Before 1900 the training of nurses was done independently by each mission, only providing staff for their local clinics and hospitals. Although the missions worked in different areas of the country, they realised from the start that they should co-operate to achieve results in the medical, educational and technical fields of their work. The Protestant Missions therefore held a series of general missionary conferences where they discussed the different aspects of their work. Six such conferences were held.

During the second conference in 1904, an educational code was drawn up and accepted by the missions of the whole Protectorate. During this conference three standards of training was suggested namely that of dressers, hospital attendants and medical assistants. The different syllabuses were discussed. On the suggestion of the Commissioner of the Protectorate, a Medical Board was formed during 1905, to plan for training courses and arrange for examinations. This Board consisted of government and mission representatives.

During 1909 the medical courses became more refined. The government did not take part in the training of nurses hut was willing to employ as many nurses as the missions could manage to train.

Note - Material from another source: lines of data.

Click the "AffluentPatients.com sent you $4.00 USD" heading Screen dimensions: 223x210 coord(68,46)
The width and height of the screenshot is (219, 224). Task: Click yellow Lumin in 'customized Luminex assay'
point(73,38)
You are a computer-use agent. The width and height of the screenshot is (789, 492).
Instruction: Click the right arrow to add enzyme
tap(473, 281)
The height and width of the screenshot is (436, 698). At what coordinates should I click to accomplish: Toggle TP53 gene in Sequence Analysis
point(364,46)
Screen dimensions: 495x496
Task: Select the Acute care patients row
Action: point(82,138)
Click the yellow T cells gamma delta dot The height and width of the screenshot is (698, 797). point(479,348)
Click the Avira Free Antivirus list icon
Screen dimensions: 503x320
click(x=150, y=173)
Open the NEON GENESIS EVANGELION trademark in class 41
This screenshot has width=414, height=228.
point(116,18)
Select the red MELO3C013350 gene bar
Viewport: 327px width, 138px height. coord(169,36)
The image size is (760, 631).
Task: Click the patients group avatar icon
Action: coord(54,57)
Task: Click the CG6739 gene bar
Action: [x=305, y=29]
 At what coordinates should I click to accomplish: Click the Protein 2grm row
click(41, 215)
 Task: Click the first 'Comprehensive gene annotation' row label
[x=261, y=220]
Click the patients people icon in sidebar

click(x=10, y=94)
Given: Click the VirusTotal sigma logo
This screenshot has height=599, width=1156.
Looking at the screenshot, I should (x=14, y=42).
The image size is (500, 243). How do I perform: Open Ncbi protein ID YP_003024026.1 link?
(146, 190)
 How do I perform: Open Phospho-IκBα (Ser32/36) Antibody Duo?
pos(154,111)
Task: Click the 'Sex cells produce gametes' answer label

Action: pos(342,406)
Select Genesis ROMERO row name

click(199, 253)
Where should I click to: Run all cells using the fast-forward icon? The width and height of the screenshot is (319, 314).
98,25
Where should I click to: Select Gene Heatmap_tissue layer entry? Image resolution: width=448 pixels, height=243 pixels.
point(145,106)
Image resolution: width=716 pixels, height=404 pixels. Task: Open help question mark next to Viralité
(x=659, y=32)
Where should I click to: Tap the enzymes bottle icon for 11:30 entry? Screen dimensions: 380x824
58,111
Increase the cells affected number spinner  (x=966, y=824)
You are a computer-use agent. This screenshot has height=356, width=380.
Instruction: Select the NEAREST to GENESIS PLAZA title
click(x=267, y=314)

The education system began to develop steadily but then in 1914-1918 war came which caused much disruption. The years of 1919 to 1925 were years of recovery. The education was again stimulated by the visit of the Phelps-Stokes Commission during 1924 which recommended a policy of cooperation in education between Government and Missions.

A Department of Education was formed during 1926 and it was decided that vocational schools, which included schools where medical assistants and dispensers were trained, should he under the control of the Department. During 1926 a Medical Council was formed which laid down the standards of courses and examinations of medical assistants. Section 18 of the Medical Practitioners and Dentist’s Ordinance of 1926 also made provision for a sub-register to he kept for the registration of medical assistants. This gave well trained Africans standing in their own country and was gladly welcomed by the missions.

The African nurses were of sound Christian character and respected by all the peoples in the country. The missionaries felt that the training of medical personnel was one of their best contributions to the medical services and to the population of the country.